Right now, the market is in a dip, and there have been a lot of liquidations over the last few days. Not just in crypto, but also in mineral assets like gold and silver. Historically, liquidity follows a fairly predictable cycle. When mineral assets such as gold and silver begin to lose market cap, capital often rotates into crypto. When crypto weakens, liquidity typically flows back into more stable stores of value like precious metals or other stable assets. That has been the usual cycle. But this time is a little different. At the moment, there is no clear correlation between asset classes. Mineral assets are down, and crypto assets are down as well. Bitcoin, Ethereum, and the broader market are all declining simultaneously. Instead of liquidity rotating from one sector to another, it appears to be exiting the system altogether.
This speaks to how the market is being driven right now. Without assigning blame or pointing fingers, from the perspective of a retail participant, someone who trades crypto and believes in the long term thesis, this is simply a very difficult environment to navigate. Speculation in this market can quickly wipe out positions. Liquidations are easy to trigger, especially with leverage. While there are still potential catalysts that could spark bullish momentum, there are just as many sudden news events that could accelerate further downside. In other words, risk is elevated on both sides. Because of that, this may not be an ideal time to trade aggressively.
What Do I Do? In the current environment, there are two reasonable ways to approach the market, depending on your risk tolerance and objectives.

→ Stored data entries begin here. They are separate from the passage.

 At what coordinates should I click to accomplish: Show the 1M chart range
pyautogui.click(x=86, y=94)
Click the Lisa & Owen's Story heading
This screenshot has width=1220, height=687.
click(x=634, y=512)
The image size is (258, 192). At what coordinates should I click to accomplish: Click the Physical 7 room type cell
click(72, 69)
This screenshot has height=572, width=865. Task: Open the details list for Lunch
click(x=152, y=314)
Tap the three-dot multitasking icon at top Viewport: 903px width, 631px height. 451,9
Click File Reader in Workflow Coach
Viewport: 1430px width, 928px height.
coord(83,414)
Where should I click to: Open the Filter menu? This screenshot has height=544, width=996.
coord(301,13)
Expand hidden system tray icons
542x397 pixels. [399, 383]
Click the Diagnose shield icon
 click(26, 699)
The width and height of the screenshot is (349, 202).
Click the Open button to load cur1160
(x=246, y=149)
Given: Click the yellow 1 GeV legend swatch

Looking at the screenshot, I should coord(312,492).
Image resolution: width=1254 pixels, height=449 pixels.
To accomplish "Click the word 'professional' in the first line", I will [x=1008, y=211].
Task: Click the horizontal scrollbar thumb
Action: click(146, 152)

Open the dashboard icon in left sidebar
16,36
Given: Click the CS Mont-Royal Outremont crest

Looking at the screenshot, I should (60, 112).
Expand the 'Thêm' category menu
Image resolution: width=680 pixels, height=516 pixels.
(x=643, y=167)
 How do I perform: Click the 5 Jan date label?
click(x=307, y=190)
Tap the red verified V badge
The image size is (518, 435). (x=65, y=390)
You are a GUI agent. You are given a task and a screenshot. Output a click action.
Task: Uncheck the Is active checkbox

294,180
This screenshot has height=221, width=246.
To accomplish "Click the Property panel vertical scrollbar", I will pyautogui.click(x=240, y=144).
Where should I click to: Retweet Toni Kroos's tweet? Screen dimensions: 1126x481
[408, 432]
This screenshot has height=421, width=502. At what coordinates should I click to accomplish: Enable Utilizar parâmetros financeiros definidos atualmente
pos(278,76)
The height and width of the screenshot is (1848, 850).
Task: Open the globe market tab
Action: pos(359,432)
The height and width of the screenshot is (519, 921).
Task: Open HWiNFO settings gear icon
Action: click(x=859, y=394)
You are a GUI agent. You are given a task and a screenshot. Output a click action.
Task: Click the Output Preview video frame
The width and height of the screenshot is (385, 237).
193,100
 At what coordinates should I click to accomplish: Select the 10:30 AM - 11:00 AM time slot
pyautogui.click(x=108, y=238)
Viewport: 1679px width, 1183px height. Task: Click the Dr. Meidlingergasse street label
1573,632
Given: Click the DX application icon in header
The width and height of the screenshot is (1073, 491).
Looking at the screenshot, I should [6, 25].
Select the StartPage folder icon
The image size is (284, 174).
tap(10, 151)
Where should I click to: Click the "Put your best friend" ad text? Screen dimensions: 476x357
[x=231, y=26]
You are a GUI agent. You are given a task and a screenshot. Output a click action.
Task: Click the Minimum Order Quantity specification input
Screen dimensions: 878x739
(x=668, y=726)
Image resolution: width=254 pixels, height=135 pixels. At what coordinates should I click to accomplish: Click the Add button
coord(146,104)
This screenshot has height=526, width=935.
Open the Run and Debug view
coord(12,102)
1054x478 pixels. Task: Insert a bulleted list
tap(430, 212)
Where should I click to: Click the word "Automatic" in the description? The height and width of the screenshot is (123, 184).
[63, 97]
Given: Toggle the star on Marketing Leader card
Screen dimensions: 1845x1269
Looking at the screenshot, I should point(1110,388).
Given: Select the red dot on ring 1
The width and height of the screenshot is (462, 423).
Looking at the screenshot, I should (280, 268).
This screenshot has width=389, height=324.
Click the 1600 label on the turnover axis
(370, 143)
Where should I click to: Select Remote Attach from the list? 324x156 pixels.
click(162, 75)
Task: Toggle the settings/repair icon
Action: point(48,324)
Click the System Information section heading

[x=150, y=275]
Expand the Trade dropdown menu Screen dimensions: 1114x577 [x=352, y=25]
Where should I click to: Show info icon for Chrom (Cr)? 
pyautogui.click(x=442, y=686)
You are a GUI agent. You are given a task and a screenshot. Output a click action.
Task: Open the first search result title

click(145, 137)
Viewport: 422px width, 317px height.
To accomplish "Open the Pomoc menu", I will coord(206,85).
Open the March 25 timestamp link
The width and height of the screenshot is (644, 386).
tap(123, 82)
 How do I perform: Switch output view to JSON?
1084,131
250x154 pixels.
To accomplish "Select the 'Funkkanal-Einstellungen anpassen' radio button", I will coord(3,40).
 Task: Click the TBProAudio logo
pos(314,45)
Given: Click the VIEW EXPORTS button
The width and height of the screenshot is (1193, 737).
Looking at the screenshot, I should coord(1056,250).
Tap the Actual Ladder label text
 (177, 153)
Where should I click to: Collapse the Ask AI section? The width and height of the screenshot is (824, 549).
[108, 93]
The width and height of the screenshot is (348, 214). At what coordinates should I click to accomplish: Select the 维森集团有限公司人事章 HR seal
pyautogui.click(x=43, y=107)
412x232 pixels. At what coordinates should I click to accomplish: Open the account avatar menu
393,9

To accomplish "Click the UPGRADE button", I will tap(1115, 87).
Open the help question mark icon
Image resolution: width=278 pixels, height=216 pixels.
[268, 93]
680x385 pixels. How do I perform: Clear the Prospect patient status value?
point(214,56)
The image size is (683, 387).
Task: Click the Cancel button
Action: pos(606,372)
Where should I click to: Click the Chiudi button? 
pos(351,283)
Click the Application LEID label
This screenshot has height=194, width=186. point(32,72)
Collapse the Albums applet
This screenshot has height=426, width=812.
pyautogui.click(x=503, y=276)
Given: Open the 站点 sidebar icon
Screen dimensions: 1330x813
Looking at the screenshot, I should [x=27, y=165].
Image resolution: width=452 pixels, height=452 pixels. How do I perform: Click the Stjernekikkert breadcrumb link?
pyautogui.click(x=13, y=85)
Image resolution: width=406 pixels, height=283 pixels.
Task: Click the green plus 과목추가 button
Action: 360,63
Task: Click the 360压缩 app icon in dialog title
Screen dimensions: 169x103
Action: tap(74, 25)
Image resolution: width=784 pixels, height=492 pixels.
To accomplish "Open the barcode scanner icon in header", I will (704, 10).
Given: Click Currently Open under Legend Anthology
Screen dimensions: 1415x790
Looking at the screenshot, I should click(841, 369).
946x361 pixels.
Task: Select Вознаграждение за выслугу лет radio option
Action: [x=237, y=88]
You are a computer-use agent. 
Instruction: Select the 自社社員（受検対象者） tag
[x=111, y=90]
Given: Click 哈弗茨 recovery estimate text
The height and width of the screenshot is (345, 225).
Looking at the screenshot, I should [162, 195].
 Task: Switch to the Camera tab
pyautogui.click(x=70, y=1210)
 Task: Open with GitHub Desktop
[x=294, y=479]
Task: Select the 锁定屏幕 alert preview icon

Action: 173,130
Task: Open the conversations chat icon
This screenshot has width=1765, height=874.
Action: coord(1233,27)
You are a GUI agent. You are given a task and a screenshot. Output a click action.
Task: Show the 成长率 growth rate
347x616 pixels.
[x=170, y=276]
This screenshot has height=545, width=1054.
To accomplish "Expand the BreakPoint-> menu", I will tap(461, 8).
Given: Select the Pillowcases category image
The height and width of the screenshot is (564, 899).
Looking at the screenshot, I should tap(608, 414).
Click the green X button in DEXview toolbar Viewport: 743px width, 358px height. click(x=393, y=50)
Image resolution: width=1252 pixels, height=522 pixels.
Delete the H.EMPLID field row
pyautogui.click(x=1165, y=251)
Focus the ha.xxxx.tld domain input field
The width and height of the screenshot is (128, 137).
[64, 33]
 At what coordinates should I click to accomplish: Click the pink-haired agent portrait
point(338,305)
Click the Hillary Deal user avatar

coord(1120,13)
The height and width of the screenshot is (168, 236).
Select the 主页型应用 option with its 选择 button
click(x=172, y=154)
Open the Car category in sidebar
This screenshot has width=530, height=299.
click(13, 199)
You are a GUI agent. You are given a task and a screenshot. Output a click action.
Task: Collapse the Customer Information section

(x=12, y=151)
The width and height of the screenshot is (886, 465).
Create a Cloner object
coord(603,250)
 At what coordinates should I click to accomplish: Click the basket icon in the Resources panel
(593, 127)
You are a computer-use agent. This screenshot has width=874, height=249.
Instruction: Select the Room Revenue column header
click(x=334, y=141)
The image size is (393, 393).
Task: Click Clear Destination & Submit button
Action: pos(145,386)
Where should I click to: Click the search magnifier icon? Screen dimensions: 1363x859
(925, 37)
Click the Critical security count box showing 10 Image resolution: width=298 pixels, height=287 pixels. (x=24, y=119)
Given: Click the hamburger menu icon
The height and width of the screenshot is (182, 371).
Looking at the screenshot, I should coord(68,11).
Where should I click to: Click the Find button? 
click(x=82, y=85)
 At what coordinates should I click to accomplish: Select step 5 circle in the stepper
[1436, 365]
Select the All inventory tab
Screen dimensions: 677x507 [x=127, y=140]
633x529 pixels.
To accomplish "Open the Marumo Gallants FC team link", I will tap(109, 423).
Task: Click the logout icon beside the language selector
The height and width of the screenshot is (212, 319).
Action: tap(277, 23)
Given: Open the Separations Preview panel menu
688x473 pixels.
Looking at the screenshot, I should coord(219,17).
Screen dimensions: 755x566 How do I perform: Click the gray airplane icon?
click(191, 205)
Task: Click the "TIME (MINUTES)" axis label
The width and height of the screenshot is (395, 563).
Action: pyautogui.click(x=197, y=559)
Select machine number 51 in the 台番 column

One approach is to move part of your portfolio into stablecoins and wait. You can also hold smaller positions in altcoins that have sufficient liquidity and more stable support levels.
Not large positions, just smaller exposure, and only in assets that can survive strong volatility. That is one way to stay in the game without overexposing yourself.Another perspective is to view the current dip as a buying opportunity. At these levels, prices can certainly look attractive. But a good entry point does not eliminate risk.If you are going to invest, only invest what you are willing to lose. Do not stake everything on the idea that this is the bottom. Convert part of your holdings into more stable assets and let the rest sit in the market carefully.
There is no specific time frame for recovery right now. There are news that can trigger a rebound, and there are also news that can trigger deeper bearish movement. Both are possible. Until the market shows a clearer bullish direction, the safest position may be patience. Protect your capital. Be cautious with speculation. Stay alive in the market.